— start —

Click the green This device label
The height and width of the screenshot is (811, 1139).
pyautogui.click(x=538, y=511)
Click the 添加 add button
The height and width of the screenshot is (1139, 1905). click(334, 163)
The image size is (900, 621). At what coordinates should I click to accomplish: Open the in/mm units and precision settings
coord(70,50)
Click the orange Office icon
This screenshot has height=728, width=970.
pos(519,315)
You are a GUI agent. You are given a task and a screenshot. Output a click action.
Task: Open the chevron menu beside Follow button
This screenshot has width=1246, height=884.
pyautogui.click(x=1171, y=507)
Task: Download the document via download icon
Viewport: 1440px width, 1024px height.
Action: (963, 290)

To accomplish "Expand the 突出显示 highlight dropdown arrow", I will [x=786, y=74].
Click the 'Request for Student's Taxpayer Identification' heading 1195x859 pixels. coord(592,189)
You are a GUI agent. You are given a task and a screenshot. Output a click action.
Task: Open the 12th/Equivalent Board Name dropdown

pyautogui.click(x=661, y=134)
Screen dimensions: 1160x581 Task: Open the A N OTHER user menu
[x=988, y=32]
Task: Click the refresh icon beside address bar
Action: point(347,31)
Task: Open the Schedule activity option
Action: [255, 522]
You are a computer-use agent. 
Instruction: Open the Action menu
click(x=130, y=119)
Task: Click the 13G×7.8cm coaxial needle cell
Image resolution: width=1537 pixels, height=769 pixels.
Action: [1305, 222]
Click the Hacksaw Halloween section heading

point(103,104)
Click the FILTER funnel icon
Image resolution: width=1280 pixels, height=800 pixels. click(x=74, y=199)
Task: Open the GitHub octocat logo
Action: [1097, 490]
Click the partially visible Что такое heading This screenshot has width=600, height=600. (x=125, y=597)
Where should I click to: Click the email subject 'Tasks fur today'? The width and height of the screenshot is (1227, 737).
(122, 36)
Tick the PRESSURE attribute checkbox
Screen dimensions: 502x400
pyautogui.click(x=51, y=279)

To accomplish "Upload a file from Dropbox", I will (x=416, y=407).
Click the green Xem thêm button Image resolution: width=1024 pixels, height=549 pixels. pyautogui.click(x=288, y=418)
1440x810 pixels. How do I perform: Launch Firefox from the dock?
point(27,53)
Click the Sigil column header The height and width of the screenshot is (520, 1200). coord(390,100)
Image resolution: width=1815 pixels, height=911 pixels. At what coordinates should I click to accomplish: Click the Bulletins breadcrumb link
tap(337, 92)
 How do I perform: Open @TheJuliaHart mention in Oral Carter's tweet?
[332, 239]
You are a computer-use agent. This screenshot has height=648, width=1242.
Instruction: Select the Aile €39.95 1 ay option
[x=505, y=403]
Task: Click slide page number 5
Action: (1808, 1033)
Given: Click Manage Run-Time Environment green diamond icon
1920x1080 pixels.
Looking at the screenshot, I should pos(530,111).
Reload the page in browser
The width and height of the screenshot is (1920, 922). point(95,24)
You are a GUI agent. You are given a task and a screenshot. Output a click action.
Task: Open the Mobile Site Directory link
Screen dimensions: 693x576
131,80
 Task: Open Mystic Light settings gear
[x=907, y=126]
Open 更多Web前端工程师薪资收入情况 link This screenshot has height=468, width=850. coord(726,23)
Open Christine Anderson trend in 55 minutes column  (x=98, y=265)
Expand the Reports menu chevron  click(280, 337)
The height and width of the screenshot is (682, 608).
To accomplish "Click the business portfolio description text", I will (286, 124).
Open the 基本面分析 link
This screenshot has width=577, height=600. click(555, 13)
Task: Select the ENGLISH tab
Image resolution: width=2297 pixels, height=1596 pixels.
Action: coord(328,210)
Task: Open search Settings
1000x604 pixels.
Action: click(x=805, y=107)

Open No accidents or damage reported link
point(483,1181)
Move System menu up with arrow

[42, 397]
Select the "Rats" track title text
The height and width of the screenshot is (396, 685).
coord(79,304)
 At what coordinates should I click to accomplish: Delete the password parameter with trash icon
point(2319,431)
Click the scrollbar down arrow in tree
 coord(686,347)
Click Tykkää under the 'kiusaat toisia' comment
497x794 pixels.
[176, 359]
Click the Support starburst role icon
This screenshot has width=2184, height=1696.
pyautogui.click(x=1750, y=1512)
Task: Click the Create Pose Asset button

— end —

Aim of the task -
Copy out all of the records, putting "download button" wherever "download icon" appears and leaving every other part untouched.

Output for this exercise -
Click the green This device label
The height and width of the screenshot is (811, 1139).
pyautogui.click(x=538, y=511)
Click the 添加 add button
The height and width of the screenshot is (1139, 1905). click(334, 163)
The image size is (900, 621). At what coordinates should I click to accomplish: Open the in/mm units and precision settings
coord(70,50)
Click the orange Office icon
This screenshot has height=728, width=970.
pos(519,315)
You are a GUI agent. You are given a task and a screenshot. Output a click action.
Task: Open the chevron menu beside Follow button
This screenshot has width=1246, height=884.
pyautogui.click(x=1171, y=507)
Task: Download the document via download button
Viewport: 1440px width, 1024px height.
Action: (963, 290)

To accomplish "Expand the 突出显示 highlight dropdown arrow", I will [x=786, y=74].
Click the 'Request for Student's Taxpayer Identification' heading 1195x859 pixels. coord(592,189)
You are a GUI agent. You are given a task and a screenshot. Output a click action.
Task: Open the 12th/Equivalent Board Name dropdown

pyautogui.click(x=661, y=134)
Screen dimensions: 1160x581 Task: Open the A N OTHER user menu
[x=988, y=32]
Task: Click the refresh icon beside address bar
Action: point(347,31)
Task: Open the Schedule activity option
Action: [255, 522]
You are a computer-use agent. 
Instruction: Open the Action menu
click(x=130, y=119)
Task: Click the 13G×7.8cm coaxial needle cell
Image resolution: width=1537 pixels, height=769 pixels.
Action: [1305, 222]
Click the Hacksaw Halloween section heading

point(103,104)
Click the FILTER funnel icon
Image resolution: width=1280 pixels, height=800 pixels. click(x=74, y=199)
Task: Open the GitHub octocat logo
Action: [1097, 490]
Click the partially visible Что такое heading This screenshot has width=600, height=600. (x=125, y=597)
Where should I click to: Click the email subject 'Tasks fur today'? The width and height of the screenshot is (1227, 737).
(122, 36)
Tick the PRESSURE attribute checkbox
Screen dimensions: 502x400
pyautogui.click(x=51, y=279)

To accomplish "Upload a file from Dropbox", I will (x=416, y=407).
Click the green Xem thêm button Image resolution: width=1024 pixels, height=549 pixels. pyautogui.click(x=288, y=418)
1440x810 pixels. How do I perform: Launch Firefox from the dock?
point(27,53)
Click the Sigil column header The height and width of the screenshot is (520, 1200). coord(390,100)
Image resolution: width=1815 pixels, height=911 pixels. At what coordinates should I click to accomplish: Click the Bulletins breadcrumb link
tap(337, 92)
 How do I perform: Open @TheJuliaHart mention in Oral Carter's tweet?
[332, 239]
You are a computer-use agent. This screenshot has height=648, width=1242.
Instruction: Select the Aile €39.95 1 ay option
[x=505, y=403]
Task: Click slide page number 5
Action: (1808, 1033)
Given: Click Manage Run-Time Environment green diamond icon
1920x1080 pixels.
Looking at the screenshot, I should pos(530,111).
Reload the page in browser
The width and height of the screenshot is (1920, 922). point(95,24)
You are a GUI agent. You are given a task and a screenshot. Output a click action.
Task: Open the Mobile Site Directory link
Screen dimensions: 693x576
131,80
 Task: Open Mystic Light settings gear
[x=907, y=126]
Open 更多Web前端工程师薪资收入情况 link This screenshot has height=468, width=850. coord(726,23)
Open Christine Anderson trend in 55 minutes column  (x=98, y=265)
Expand the Reports menu chevron  click(280, 337)
The height and width of the screenshot is (682, 608).
To accomplish "Click the business portfolio description text", I will (286, 124).
Open the 基本面分析 link
This screenshot has width=577, height=600. click(555, 13)
Task: Select the ENGLISH tab
Image resolution: width=2297 pixels, height=1596 pixels.
Action: coord(328,210)
Task: Open search Settings
1000x604 pixels.
Action: click(x=805, y=107)

Open No accidents or damage reported link
point(483,1181)
Move System menu up with arrow

[42, 397]
Select the "Rats" track title text
The height and width of the screenshot is (396, 685).
coord(79,304)
 At what coordinates should I click to accomplish: Delete the password parameter with trash icon
point(2319,431)
Click the scrollbar down arrow in tree
 coord(686,347)
Click Tykkää under the 'kiusaat toisia' comment
497x794 pixels.
[176, 359]
Click the Support starburst role icon
This screenshot has width=2184, height=1696.
pyautogui.click(x=1750, y=1512)
Task: Click the Create Pose Asset button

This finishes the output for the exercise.